KARŞIYAKA’NIN SU KRİZİNE ÇÖZÜMÜ!
Başkan Tugay su krizine karşı belediyenin çözüm çalışmasını anlattı.
Tugay, "Karşıyaka’nın altında su rezervleri var. Yamanlar’ın suyu meşhurdur zaten. Su rezervlerinin haritasını yapmayı sonra takip kuyuları ile seviyelerini belirlemeyi yapabiliyoruz. Proje olarak çalışıyoruz yapacağız. Sonra rezervlerin yağmur suyunu emmesi için yer üzerinde nasıl değişiklikler yapılması gerektiğini yapacağız’’ dedi.
"ENERJİ İÇİN DE ÖNERİMİZ VAR"
Karşıyaka Belediye Başkanı konuşmasında enerji sorununa da çözüm için çalıştıklarını aktardı. Tugay, ‘’Enerji için de önerimiz var. Hepimizin sonsuz bir enerji kaynağı var. Jeotermal enerji. Jeotermal açısından en zengin 5. Ülke Türkiye. Jeotermal su ile elektrik üretmek çok özel şartlar isteyen bir şey. JES’lere karşı çıkılması normal. İzmir’de Jeotermal A.Ş. diye bir şirket var. Çevreye bir gram zarar vermeden. Çıkarılan su ile 15 bin tane konut ısıtılıyor. Kışları daha çok doğalgaz yakacağız. Dünyayı daha çok karbona boğacak. Burnumuzun dibinde açacağımız kuyularla on binlerce evin ısınma ihtimali var. ‘Ben Gıda Stratejisi Belgesi hazırladım’ dediğinde ön yargı ile bakmayacak bir halka ihtiyaç var’’ diye konuştu.
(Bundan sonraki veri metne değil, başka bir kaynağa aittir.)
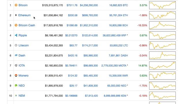Viewport: 185px width, 104px height.
Task: Click Ripple circulating supply 38,622,892,459 XRP
Action: click(114, 35)
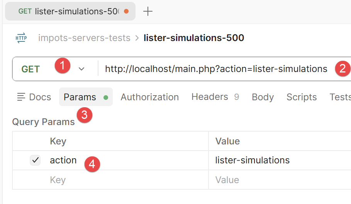
Task: Switch to the Authorization tab
Action: [x=149, y=97]
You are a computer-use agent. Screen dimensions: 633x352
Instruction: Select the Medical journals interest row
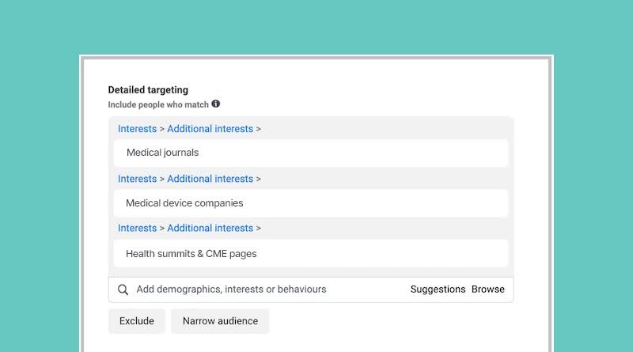click(x=311, y=153)
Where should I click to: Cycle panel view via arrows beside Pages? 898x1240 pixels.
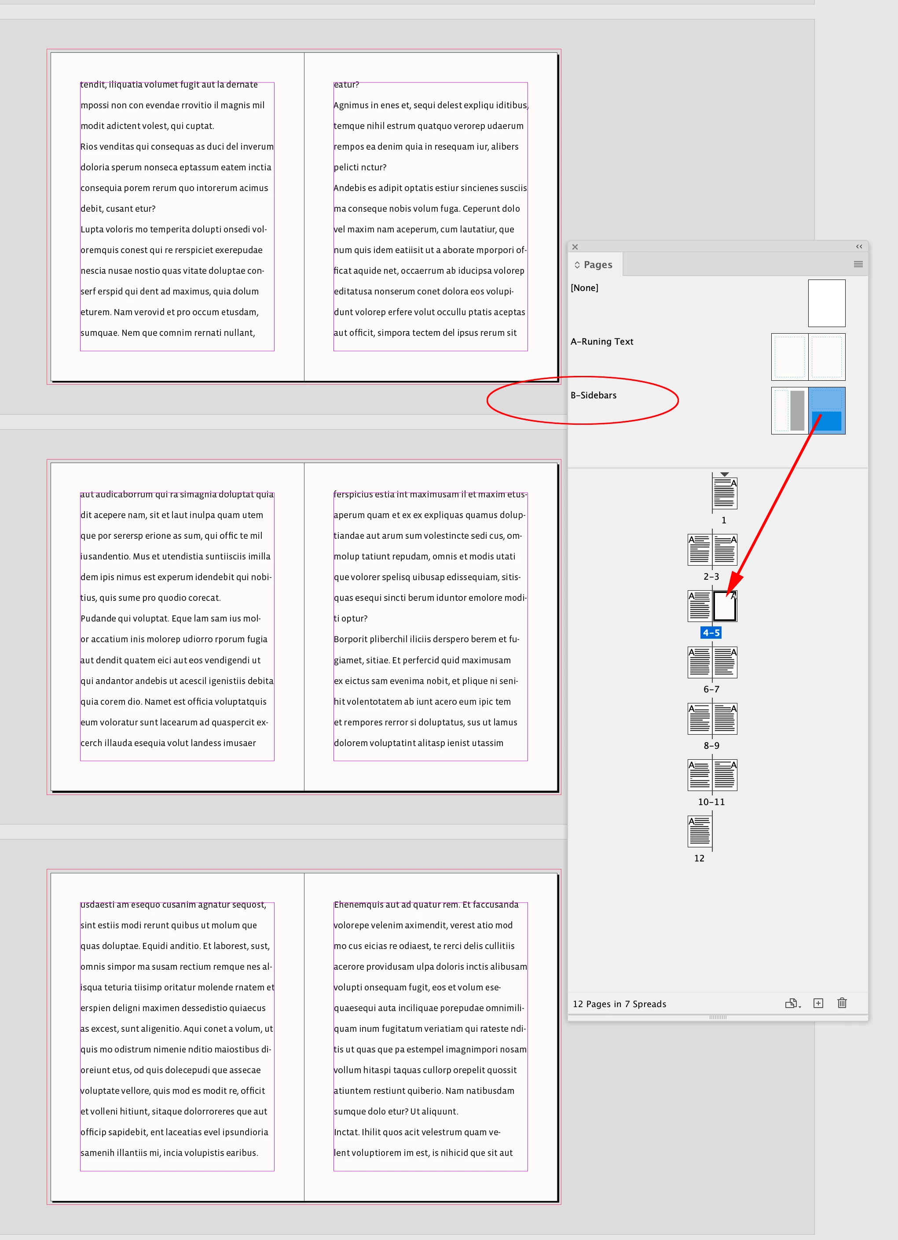(x=577, y=265)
Doç. Dr. Emel Karakaya Ayalp, Dr. Fatih Tatari ile Orkun Doğan’dan oluşan ana proje ekibi Tugay’ın ardından söz alarak projenin içeriğine dair detayları aktardı.
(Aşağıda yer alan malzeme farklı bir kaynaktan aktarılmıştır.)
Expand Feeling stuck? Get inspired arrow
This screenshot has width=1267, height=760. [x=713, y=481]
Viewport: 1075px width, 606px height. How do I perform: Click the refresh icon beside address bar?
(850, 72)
4 TEMEL İLKE VE 8 STRATEJİ
Karşıyaka Gıda Strateji Belgesi’nin dört temel ilkesi agroekolojik, katılımcı, adil ve yerelcil olarak tanımlandı.
Bu ilkeleri somutlaştıran 8 strateji de şöyle sıralandı:
· Gıda Tedarik Zincirinin Kısaltılması.
· Karşıyaka’da Gıdanın Kent Bölgesi’nin Kentsel ve Kırsal Koruma Odaklı Tanımlanması.
· Agroekolojik Tarımsal Üretimin Desteklenmesi.
· Katılımcı Yönetişim Modelinin ve Yeni Organların Kurulması.
· Üreticilerin ve Tüketicilerin Örgütlenmesi.
· Kayıp ve İsrafın Azaltılarak Atık Yönetiminin Sağlanması.
· Herkes için Adil, Erişilebilir, Güvenilir ve Güvenli Gıda ve Su Sağlanması.
· Kriz ve Afet Dönemlerinde Gıda Sistemi’nin Yönetilmesi.